There is another kind of risk requiring diversification that the quants have not discussed – yet – mainly because I don’t think they’ve figured out that it exists. It’s unique to our kind of data-driven investing; i.e., it hasn’t been very relevant in the past but it probably will become mainstream in the future. It’s a version of the mis-specified model.
It’s the risk of oddball phenomenon causing a factor (a growth rate, a debt ration, a valuation metric, anything) to not really mean what a quick glance at the number leads one to think it means.
This is not about data errors or database design or policy. It’s about the reality that data cannot fully capture the infinite variety that’s out there and can never be truly perfect. There’s a widespread impression that working with data involves precision. Actually, it’s quite the opposite. It requires us to embrace the adage that its better to be vaguely right than precisely wrong. It’s why contrary to quant best practices in other fields, for us, we’re better off using lots of factors and even embracing redundancy or correlations among factors.
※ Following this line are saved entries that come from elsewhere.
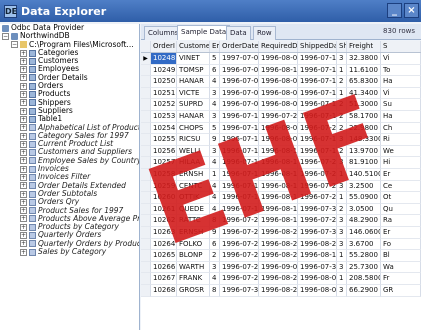  What do you see at coordinates (401, 210) in the screenshot?
I see `table-cell: Qu` at bounding box center [401, 210].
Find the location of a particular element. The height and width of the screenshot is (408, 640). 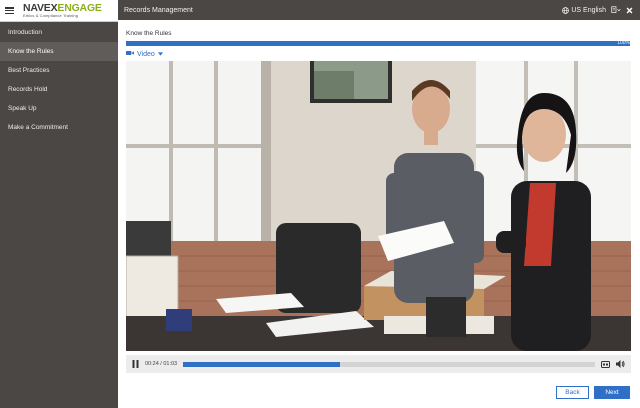

logo-text-navex: NAVEX is located at coordinates (40, 8).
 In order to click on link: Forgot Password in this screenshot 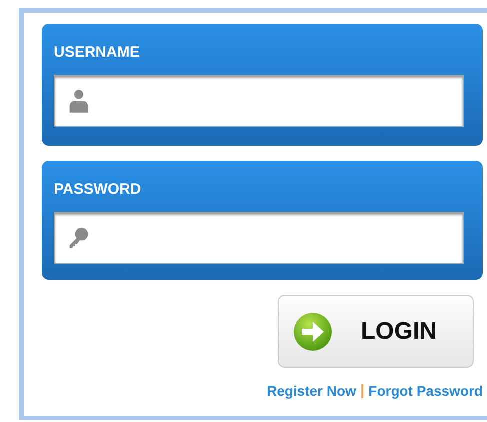, I will do `click(426, 390)`.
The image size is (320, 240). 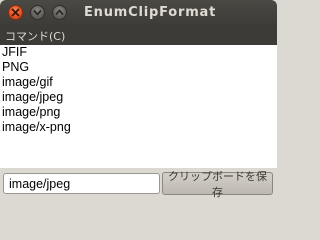 I want to click on menu-command: コマンド(C), so click(x=35, y=36).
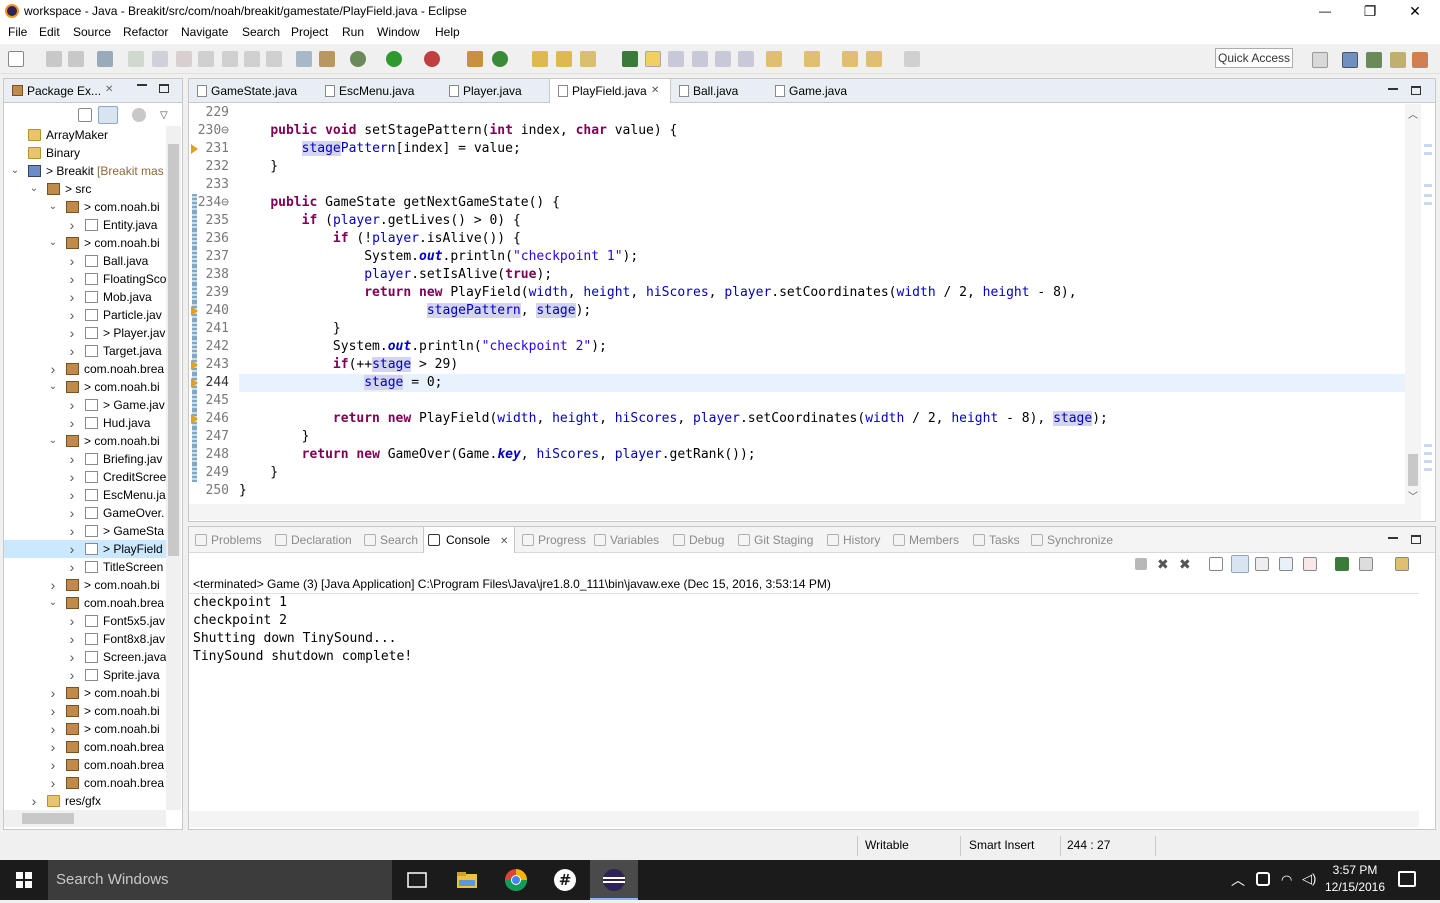 The height and width of the screenshot is (903, 1440). What do you see at coordinates (253, 91) in the screenshot?
I see `tab-gamestate: GameState.java` at bounding box center [253, 91].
We need protection against oddball data readings. (So five ways to define growth are better than one.)
Similarly in portfolios, we have to recognize that despite our best efforts, our mode4ls will still pull in some stocks we don’t really want. A 20 stock portfolio based on a carefully constructed model gives us a better chance of properly implemented our idea than a five stock portfolio even with the same model.
So I think number of factors is relevant (although not in the way others discussing R2G have believed; to me, more is better from a risk control perspective), as is number of stocks (more is better – to a point, and figuring that out is the hard part). I’ll try to phrase it for the Google doc later.